» Records provided

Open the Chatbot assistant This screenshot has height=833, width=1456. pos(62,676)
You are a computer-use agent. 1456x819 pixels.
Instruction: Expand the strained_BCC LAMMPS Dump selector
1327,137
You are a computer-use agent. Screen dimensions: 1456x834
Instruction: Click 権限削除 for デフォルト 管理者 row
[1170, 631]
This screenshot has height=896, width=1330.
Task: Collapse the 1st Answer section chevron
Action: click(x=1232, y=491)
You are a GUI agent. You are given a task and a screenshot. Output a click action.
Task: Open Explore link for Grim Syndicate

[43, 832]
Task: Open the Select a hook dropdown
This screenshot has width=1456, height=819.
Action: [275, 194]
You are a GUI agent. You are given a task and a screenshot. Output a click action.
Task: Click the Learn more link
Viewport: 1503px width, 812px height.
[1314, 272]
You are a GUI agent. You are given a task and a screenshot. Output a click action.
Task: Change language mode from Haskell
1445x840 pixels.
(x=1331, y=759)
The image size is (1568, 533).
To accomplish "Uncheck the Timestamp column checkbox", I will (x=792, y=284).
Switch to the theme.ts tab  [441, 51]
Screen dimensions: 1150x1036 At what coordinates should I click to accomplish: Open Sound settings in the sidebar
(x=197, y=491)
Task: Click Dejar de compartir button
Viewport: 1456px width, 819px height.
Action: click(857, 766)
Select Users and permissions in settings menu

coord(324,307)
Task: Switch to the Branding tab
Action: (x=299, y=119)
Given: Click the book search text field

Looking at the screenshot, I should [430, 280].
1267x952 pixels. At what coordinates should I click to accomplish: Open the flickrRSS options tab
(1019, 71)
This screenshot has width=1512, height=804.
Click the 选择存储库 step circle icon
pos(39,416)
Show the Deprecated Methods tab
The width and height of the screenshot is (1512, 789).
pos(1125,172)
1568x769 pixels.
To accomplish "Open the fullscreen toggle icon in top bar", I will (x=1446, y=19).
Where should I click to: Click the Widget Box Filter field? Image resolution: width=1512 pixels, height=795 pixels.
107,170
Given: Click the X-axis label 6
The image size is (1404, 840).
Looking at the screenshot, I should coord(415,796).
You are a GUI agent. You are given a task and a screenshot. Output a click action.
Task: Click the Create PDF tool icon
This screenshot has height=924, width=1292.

» What is being asked
An exact copy of the lines above between the line holding "The width and" and the line holding "Given: Click the X-axis label 6", inclusive, is the whole answer.

» Written answer
The width and height of the screenshot is (1512, 789).
pos(1125,172)
1568x769 pixels.
To accomplish "Open the fullscreen toggle icon in top bar", I will (x=1446, y=19).
Where should I click to: Click the Widget Box Filter field? Image resolution: width=1512 pixels, height=795 pixels.
107,170
Given: Click the X-axis label 6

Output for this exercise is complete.